My budget is $7K this would include 2-channel amp, pre-amp, speakers.
I am now looking at FS speakers for the front.

Confused. You said 2 channel amp but earlier you mentioned home theater. So do you want a multichannel amp or a multichannel plus 2 channel amp?

My off the cuff suggestion is to go 2.5k front speakers with 2.5k for electronics plus 1k for sub and 1k for surrounds. You can move a few hubs red here and there.
Sorry for the confusion on this. To clear things up:
I listen to music more than I watch TV or movies. I do not need a surround type system. A great stereo system is all that I want. If I can get movies or TV to sound better through the system.. even better. This is why I was thinking of a 2-channel system.. is my thinking correct for this?
Still confused. Are you then not going for any in ceiling speakers?

If that is a yes then spend 4-5k on full range fronts and the rest on electronics. You can get away with a 2 channel Emotiva amp to give your speakers plenty of juice and get a nice 2 channel preamp.

If you are only doing 2 channel then I would suggest a Simaudio Moon integrated and then spend the rest on speakers. That would be an utterly incredible setup with great sound and great amp muscle too. The Simaudio integrateds are phenomenal.
Correct, no ceiling speakers. I decided not to compromise the sound quality.
I had planned to add outdoor speakers to this set up. It is a small patio. Will this set up work for that?

Will it work? Yes. But you will need a speaker selector for that. If you are going to be absolutely hard-core audiophile and do serious critical listening dont get a speaker selector and instead spend $219 and get an Emotiva A-100 it's a perfect solution for a second zone and you can take a loop out from the integrated to feed the second zone. You don't get trigger-level automation, that's the only thing. The Emotiva can turn on and off when it senses an audio signal so it may be ideal for you.

If you are going for a higher end integrated like the Simaudio pieces then you will have a sweet setup.

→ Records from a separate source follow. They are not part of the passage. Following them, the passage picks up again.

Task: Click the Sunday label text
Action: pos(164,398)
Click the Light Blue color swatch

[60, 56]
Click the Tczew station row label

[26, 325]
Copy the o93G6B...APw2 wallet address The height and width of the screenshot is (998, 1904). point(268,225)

It just sounds to me from your posts that you are trying to fly through this. Forgive me if I misunderstand your posts as its just text without inflection. But if you have no control at all of your acoustics or speaker placement, it will seriously impair your system's potential. Speaker placement and room acoustics are absolutely critical. And it constantly amazes me how mediocre speakers can sound great and fantastic speakers can sound mediocre depending on the room, acoustics, and placement. So, I think it's fantastic that you have a sizeable budget; but I'd hate for you to spend $$$ and not get the enjoyment and quality you could if the system were setup properly. Again, if you have all that under control and planned out that's great and don't mean to be insulting.
No offense taken at all.
I am now researching things that can be done to make the room better acoustically. If you have a website for this i would appreciate if you could pass that along. I believe this must be worked out 1st. Which Simaudio pieces do you recommend?

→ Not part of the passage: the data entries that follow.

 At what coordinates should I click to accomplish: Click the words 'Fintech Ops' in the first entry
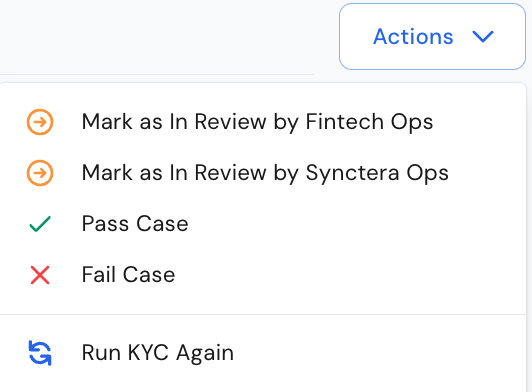(369, 123)
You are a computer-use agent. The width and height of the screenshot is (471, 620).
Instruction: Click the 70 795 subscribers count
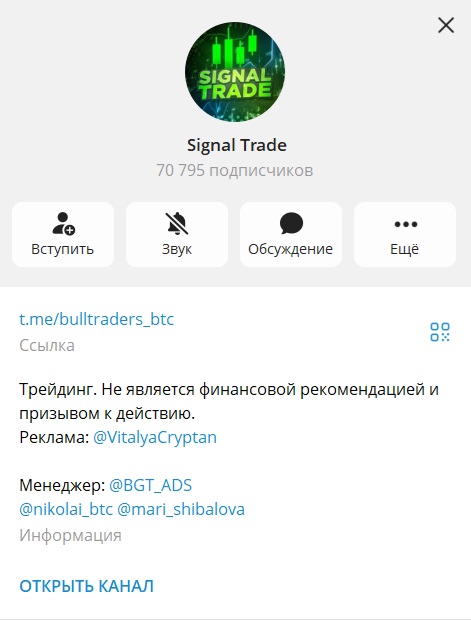click(235, 170)
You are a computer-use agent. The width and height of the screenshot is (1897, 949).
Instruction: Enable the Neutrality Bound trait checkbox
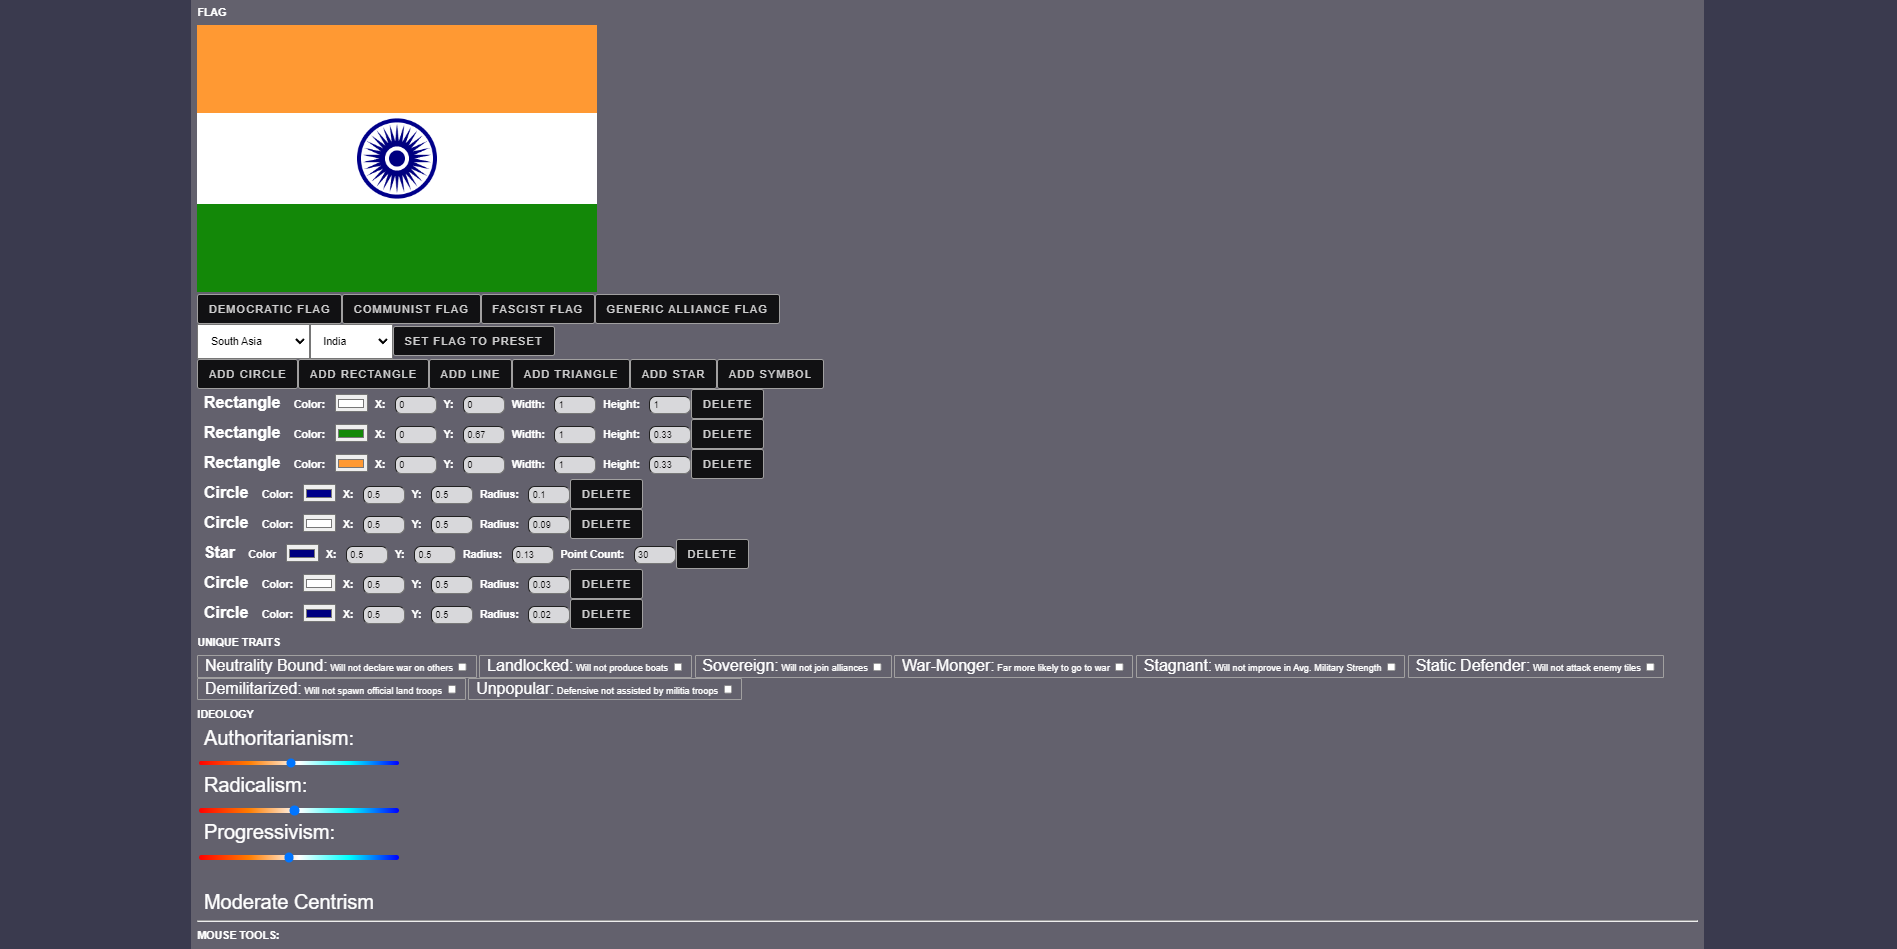tap(462, 667)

The simaudio integrated at 100wpc. I think it is the 3.3. It's on sale now as they came out with a new model. Fantastic sound and build. Will be about 3k. That is great because you support local dealers and get full warranty. Recent issues of stereophile have highlighted some dealers, if I recall, advertising the sale.

In terms of acoustics I think you need to decide if it is a dedicated listening space or living space. You would be amazed how much carpeting and drapery can do. Heavy drapery is better. Acoustic treatment is an art as much as a science. Go to. and Great sites and they will do a remote room analysis. They have artistic panels that will look more like pictures than ugly panels. Start there. Also or have lots of good intro articles on the subject.
This is the Simaudio unit. It was previously the i3.3. I've heard this unit in person for an extended listening session driving Dynaudio speakers. I really, really liked it--a lot. Amazing control of the speakers--especially the mid and lower bass.